Estaba allí, recortado contra el mar y el cielo apenas diferenciados por una
tenue línea. Su perfil se delineaba estilizado, debiendo admitir que su figura,
desconocida por cierto, era bella. Los cabellos, por el fuerte viento que venía
del océano, volaba hacia atrás.

El ruido del mar era hondo. Sordo. Misterioso, aunque debía reconocer que la
presencia de él le imprimía más misterio.
Krelko, por su parte, estaba estático. Sólo sus ojos verticales observaban, sin
pestañear, pues, carecía de aquellos adminículos, la figura recortada contra el
mar.

La figura, cuyas frágiles caderas remataban en dos casi equinas extremidades,


largas y delicadas, dio dos pasos.

Krelko dio también dos pasos, pero en sentido contrario, hacia atrás.
A su lado estaban sus hermanos. Ellos también, con el mismo temor, dieron
dos acompasados pasos hacia atrás, como si fuesen un cuerpo de gimnastas
rítmicos.

La figura volvió a quedar estática. Miraba al mar como si buscara en él una


aguja perdida, igual que si hubiese estado así, mirándolo, durante siglos. Es
que el mar es un poco la eternidad.

Krelko no pudo siquiera hablar con sus hermanos. Tenía la mente embotada,
sin comunicación, sin contacto. Todos estaban extasiados. La figura llenaba
sus últimos rincones, aún la coraza rojiza que no los agobiaba como se podría
suponer.

El mar estaba más azul que nunca.

El hombre sólo miraba al mar. Sobre la inmensa playa, lejana a todo vestigio de
civilización, no alcanzó a divisar señales de vida. Estaba solo con la naturaleza.
Inmenso, dueño absoluto del mar y del cielo, un poco esclavo también de su
soledad y de su paz.

Pudo, por otra parte, comprobar su vacuidad. Ni un pensamiento podía


delinear, únicamente, tal vez, cierto sentido de eternidad y quietud que nunca
antes había podido sentir. Era, no lo dudaba, algo un poco así como la muerte.

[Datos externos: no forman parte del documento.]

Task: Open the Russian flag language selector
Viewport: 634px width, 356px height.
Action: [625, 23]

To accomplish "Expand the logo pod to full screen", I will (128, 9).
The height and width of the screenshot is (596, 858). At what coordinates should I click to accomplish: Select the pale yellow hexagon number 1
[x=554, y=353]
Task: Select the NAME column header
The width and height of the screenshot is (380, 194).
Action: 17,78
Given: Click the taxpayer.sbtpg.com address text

Probablemente, se dijo, es la soledad.

Krelko corrió con agitados pasitos. La figura volvióse en sentido contrario al


mar. Tuvo cierto gesto que Krelko quiso pensar que era de fastidio. Luego se
sentó y con sus manos empezó a jugar en la arena. Tapé un pequeño orificio
que había sobre la playa. Luego otro.
Los ojillos de Krelko dejaron su posición horizontal queriendo comprender. Una
honda rabia lo inundó. Después se acercó un poco más, movido por una
profunda curiosidad.

Sus hermanos, acompasando sus movimientos a los de él, también se


acercaron.

La figura tomó una posición horizontal sobre la arena. Como un militar, Krelko
se detuvo. Sus hermanos pararon sincronizadamente.

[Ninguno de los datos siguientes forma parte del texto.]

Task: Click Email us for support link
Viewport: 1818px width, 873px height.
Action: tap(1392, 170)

El hombre miraba directamente hacia las nubes. Estas, como movidas por
fuerzas extrañas, fueron tomando formas inauditas. Una sensación de estar
vigilado le llegó al hombre.

Se sentó y miró a su alrededor. Nada.

-Son las nubes- se dijo, con voz fuerte. Las nubes tenían raras formas que
jugueteaban en el cielo.

Krelko juzgó la voz de la figura como un grito de guerra. El y también sus


hermanos -como es natural- buscaron refugio escondiéndose en los lugares
apropiados y que desde antes, estaban construidos.

Sólo lo verticales ojos asomaban. Si hubiera sido de noche habrían brillado


como luciérnagas diabólicas.

El hombre permaneció un gran rato sentado. Luego, como impelido por un


resorte, se puso en pie. Caminó largamente a través de la playa.

La camisa flotaba contra el viento. Solamente el mar le importaba y todo


vestigio de vida le parecía inútil dentro de esa inmensa vida única. Toda vida
particular e independiente le era imposible imaginar.

Todo, incluso él, le parecía inmenso en la eternidad del mar.

"La eternidad es azul", pensó. Saboreó la frase con voluptuosidad.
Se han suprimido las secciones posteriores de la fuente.